> [Задания]
a) Кому, согласно отрывку о Еременко, поручили добивать окруженную в Сталинграде армию Паулюса?
b) Пожалуйста, продублируйте фрагмент отрывка о Еременко от слов «Когда немцев под» до слов «приказ есть приказ!» включительно.
c) Допишите следующую часть отрывка о Еременко, начиная сразу после его последнего предложения.

> [Отрывок документа]
Теперь возвращусь к коллизии Чибисов-Кобрисов, Москаленко-Терещенко. Обиженных, в том числе несправедливо обиженных, командующих – множество. Взять хотя бы маршала Еременко. Отец вспоминал, как летом 1942 года, после поражения наших войск в Барвенково, под Харьковом, Сталин клещом впился в него: кто сможет остановить немцев? Кого назначить командовать фронтом, защищавшим Сталинград? Отец отговаривался незнанием высших командных кадров, он только еще осваивался в их среде. Сталин начал сам перебирать фамилии: Тимошенко Семен Константинович с его заместителем – генералом Гордовым Василием Николаевичем – это их фронт только что разгромили немцы, – не годятся. Герой обороны Москвы генерал Власов Андрей Андреевич – подходит, но его уже бросили на разблокирование окруженного врагом Ленинграда… И так далее. Наконец Сталин сделал свой выбор – выдернул из госпиталя долечивавшегося после ранения Андрея Ивановича Еременко и бросил его в самое пекло. В Сталинграде Андрей Иванович ходил, опираясь на палку, у него нестерпимо болела нога. Еременко выстоял. Конечно, не один Еременко, но в самые страшные дни немецкого наступления именно он командовал фронтом, Сталинградским фронтом. Тогда никто в Москве не верил, что они выдюжат. Сталин звонил ему в октябре 1942 года, выспрашивал, удержатся ли они хотя бы еще пару дней? В отличие от москвичей, Еременко не сомневался – удержатся. И удержались.
Когда немцев под Сталинградом окружили и впереди замаячили лавры победителей, кому-то в Москве Еременко не потрафил. Добивать окруженную в Сталинграде армию фельдмаршала Паулюса поручили не ему, а «соседу», командующему Донским фронтом генералу Константину Константиновичу Рокоссовскому. Еременко же послали отражать новое наступление, преградить дорогу немецкому генералу Манштейну, рвавшемуся на выручку к Паулюсу. Когда же он справился и с этим, его и вовсе отставили, отправили долечиваться от старой раны, полученной еще до Сталинграда. Эти издевательства происходили на глазах отца, от обиды боевой генерал чуть не плакал. Но приказ есть приказ!

> [Выдержки из записей]
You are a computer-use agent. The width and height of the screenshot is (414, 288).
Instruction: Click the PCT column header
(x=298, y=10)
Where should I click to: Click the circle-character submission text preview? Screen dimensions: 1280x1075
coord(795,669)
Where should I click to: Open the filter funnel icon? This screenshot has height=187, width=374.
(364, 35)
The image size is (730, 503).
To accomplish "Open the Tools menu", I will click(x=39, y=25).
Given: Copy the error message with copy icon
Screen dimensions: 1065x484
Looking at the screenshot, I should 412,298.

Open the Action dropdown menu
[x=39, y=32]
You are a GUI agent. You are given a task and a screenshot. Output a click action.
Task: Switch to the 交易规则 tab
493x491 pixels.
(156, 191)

> [Ответы к упражнению]
a) Командующему Донским фронтом генералу Константину Константиновичу Рокоссовскому.

b)
Когда немцев под Сталинградом окружили и впереди замаячили лавры победителей, кому-то в Москве Еременко не потрафил. Добивать окруженную в Сталинграде армию фельдмаршала Паулюса поручили не ему, а «соседу», командующему Донским фронтом генералу Константину Константиновичу Рокоссовскому. Еременко же послали отражать новое наступление, преградить дорогу немецкому генералу Манштейну, рвавшемуся на выручку к Паулюсу. Когда же он справился и с этим, его и вовсе отставили, отправили долечиваться от старой раны, полученной еще до Сталинграда. Эти издевательства происходили на глазах отца, от обиды боевой генерал чуть не плакал. Но приказ есть приказ!

c)
Или еще такой пример. Уже после смерти отца, в 1972 году, я поселился на даче в генеральском поселке Трудовая Северная, что по Савеловской железной дороге. Соседом моим оказался прославленный танкист, маршал Михаил Ефимович Катуков. Времена стояли брежневские, соседи-генералы со мной старались особенно не общаться, даже живший напротив «сталинградец» маршал Василий Иванович Чуйков, «крестный» моего отца, сухо поздоровавшись при встрече, спешил укрыться за металлической оградой своей дачи.
Я искренне удивился, когда Михаил Ефимович как-то зазвал меня к себе. Уселись мы, как полагается, на кухне. Из холодильника появилась бутылка водки, начался разговор о житье-бытье, который, естественно, свелся к прошлой войне, а затем к былым обидам.
Из рассказа маршала Катукова запомнился такой эпизод. Во время наступления на Берлин весной 1945 года его танковая армия, 1-я Гвардейская, едва ли не лучшая в Советской армии, входила в состав 1-го Белорусского фронта. Командовал фронтом маршал Жуков, и шли они через Зееловские высоты в лоб на Берлин. Немцы оборонялись жестоко, наших солдат полегло там множество, а продвинулись с гулькин нос.
Слева, в обход Берлина, наступал 1-й Украинский фронт маршала Ивана Степановича Конева. Сталин знал, что оба военачальника люто, до ненависти, ревнуют друг друга. Вот Сталин и устроил соревнование – Берлин поручил взять Жукову, но если Конев обойдет Жукова, то слава победителя достанется ему.
Все свои резервы Гитлер выставил против Жукова, на Конева у него сил уже не осталось. В результате 1-й Украинский фронт начал обгонять 1-й Белорусский.
– Вот тут-то Жуков и позвонил мне, – рассказывал Катуков. – Осведомился, знаю ли я, что Конев прямым ходом прет на Берлин?
– Знаю, – отвечал ему Катуков, – у него там сопротивления – тьфу, а у нас… – Что у нас, я без тебя знаю, – оборвал его Жуков. – Попридержать бы его, а то ненароком Берлин не нам достанется.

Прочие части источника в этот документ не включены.